Figure 5 demonstrates the dominant role of the permeability kf of the permeable feature (fracture and/or fault) connecting the TG reservoir and the aquifer, plotting QGr and QGa for kf = 10−11 m2 and kf = 10−12 m2 at the same base values of ks and ka. For both graphs, the y axes are split to resolve the much smaller values of QG. For kf = 10−11 m2 (Figure 5a), the gas release at the top of the TG reservoir (i.e., at the mouth of the connecting fracture) begins within seconds of simulation startup, but it reaches a maximum value less than two orders of magnitude less than seen for kf = 10−9 m2. In Figure 5b, kf = 10−12 m2, QGr peaks at nearly another magnitude lower, despite the same fast onset of gas escape. Neither case allows gas to reach the base of the aquifer, nor the water well. Again, the gas stored in the hydraulic fracture appears to be the sole source of gas that can rise in the connecting fracture, as the matrix of the TG reservoir is unable to replenish it on short time scales.

Figure 5.

Figure 5

F-cases: Volumetric rates of gas transport to (i) the top of the reservoir (QGr) and (ii) the base of the aquifer (QGa) for the cases of (a) kf = 10−11 m2 and (b) kf = 10−12 m2; with ks = 10−18 m2, ka = 3 × 10−12 m2, L = L1 = 200 m, and both the water and the gas wells producing. Note the split axes due to the difference in magnitude compared to Figure 4. CH4 does not reach the aquifer base (QGa = 0) either in a free gas phase or dissolved in the H2O.

Figures 6 and 7 provide an illustration of the processes behind Figures 4 and 5b, respectively. For each, a 2-D color plot of the gas saturation (SG) distribution is provided at the plane of the fracture at three different times. Note that, because the penetrating fracture scenario is represented as a half-space problem, the center of the fracture and the system is at y = 0. In Figure 6, the first plot, at t = 1.0 h, shows the initial breakthrough of water from the connecting fracture into the fracture within TG reservoir (−400 m < z < −300 m). In the second plot, at t = 12 h, enough water has entered the fracture that the bottom 25 m of the fracture has filled with the water from the connecting fracture (to SG = Sir,G). The inflow of water continues, and in the third plot, at t = 10 days, the water has risen to the level of the shale well at z = −350 m (at y = 0). Thus, water may begin to enter the shale well, and indeed by t = 10 days, the rate of water production at the shale well has reached a constant value of 0.86 kg/s. Thus, once a connection between the TG reservoir and the aquifer is established and the initial amount of stored gas is exhausted either through rise to the aquifer or through production by the gas well, further gas production may be severely impeded by continuous production of water cascading through the connecting fracture.

Figure 6.

Figure 6

F-cases: Gas phase saturation (SG) in the plane of the connecting fracture at t = 1.0 h, t = 12 h, and t = 10 days, depicting a scenario characterized by limited gas phase flow through the connecting fracture, but significant downward flow of water into the aquifer, for kf = 10−9 m2, ks = 10−18 m2, ka = 3 × 10−12 m2, L = L1 = 200 m, and both the water and the gas wells are producing. Note that the fracture fills with water to the level of the producing shale well at z = −350 m. White boxes show the extent of the aquifer, pathway, and TG reservoir.

Figure 7.

Figure 7

F-cases: Gas phase saturation (SG) in the plane of the connecting fracture at t = 1 day, t = 30 days, and t = 150 days, depicting a scenario that is characterized by minimal gas phase flow into the connecting fracture, and slow downward flow of water into the aquifer, for kf = 10−11 m2, ks = 10−18 m2, ka = 3 × 10−12 m2, L = L1 = 200 m, and both the water and the gas wells are producing. White boxes show the extent of the aquifer, pathway, and TG reservoir.

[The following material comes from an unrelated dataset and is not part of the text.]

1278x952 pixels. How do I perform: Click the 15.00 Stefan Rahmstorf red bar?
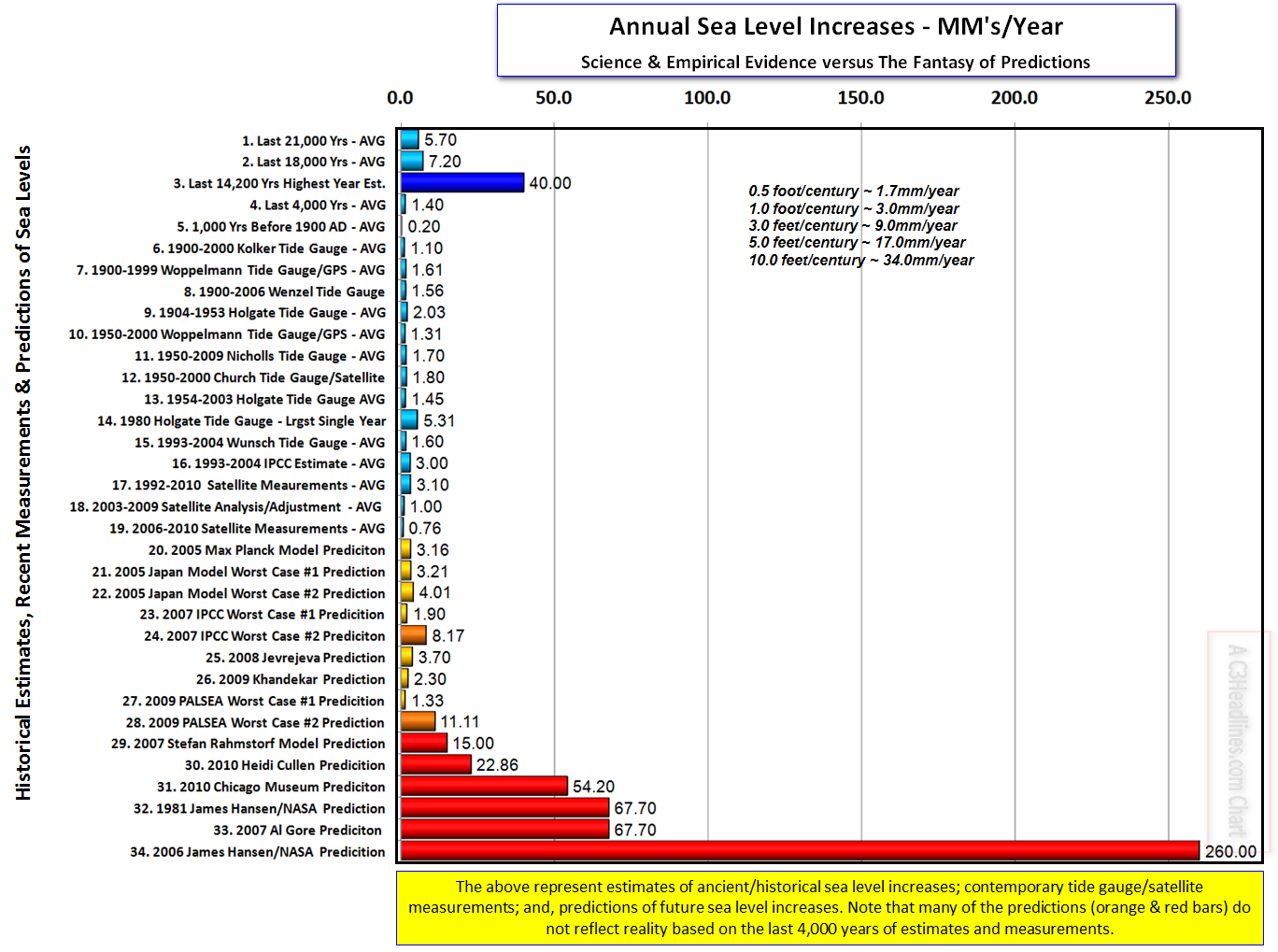click(x=424, y=744)
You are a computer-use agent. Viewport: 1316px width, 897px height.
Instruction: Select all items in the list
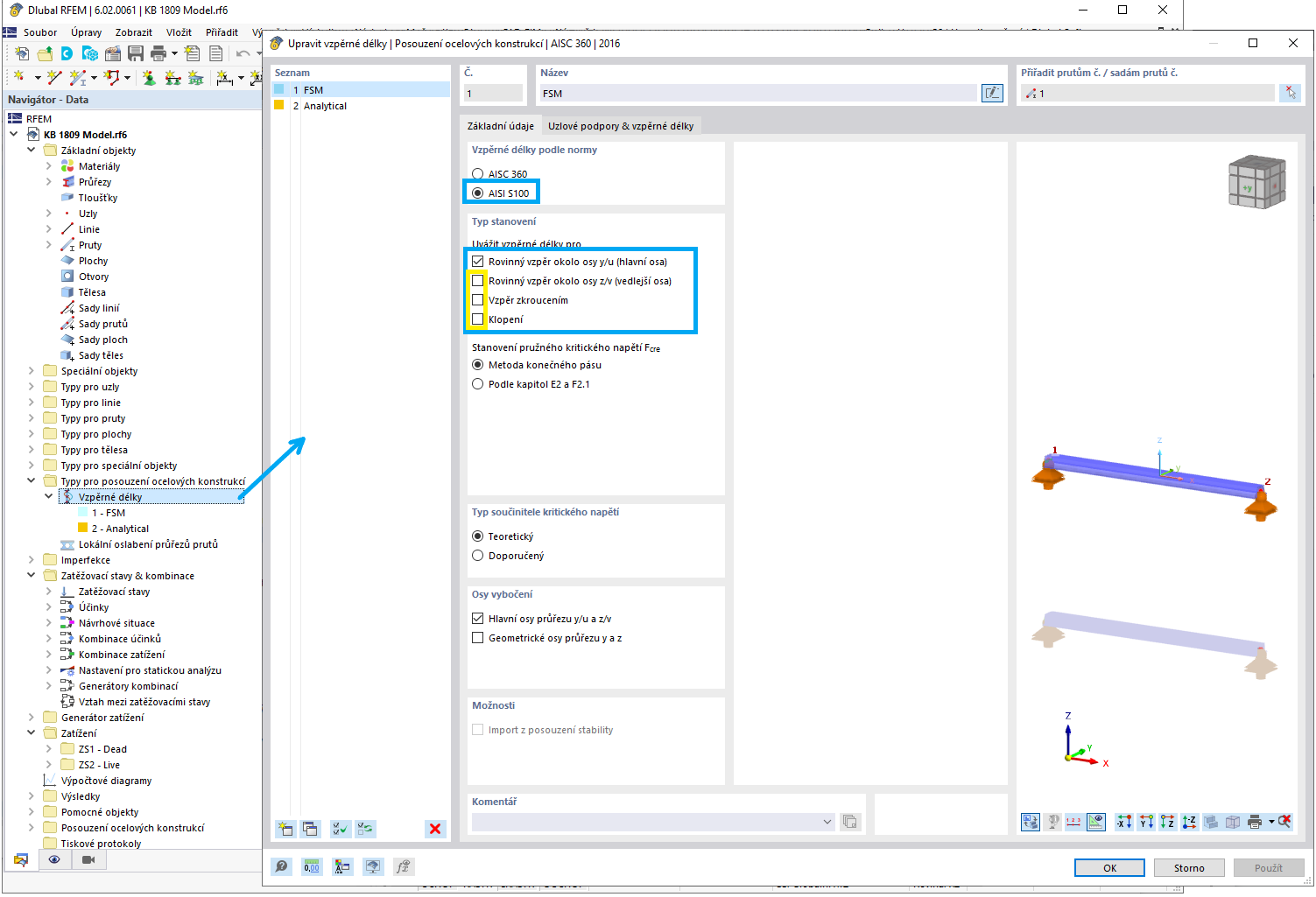(x=340, y=829)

The illustration in Figure 7 shows an otherwise identical system differing only in the value of kf = 10−11 m2. Over the course of 150 days, we see slow flooding of the fracture in the TG reservoir with water from the penetrating fracture, but the invasion is slower due to the reduced permeability of the fracture pathway. By t = 30 days, we see the water reaching the shale well at z = −350 m, and by t = 150 days, the lower 10 m of the fracture has filled with water. In this case, water begins to be produced at the shale gas well by t = 100 days, but does not exceed a rate of 5 × 10−4 kg/s during the 2 years simulation time.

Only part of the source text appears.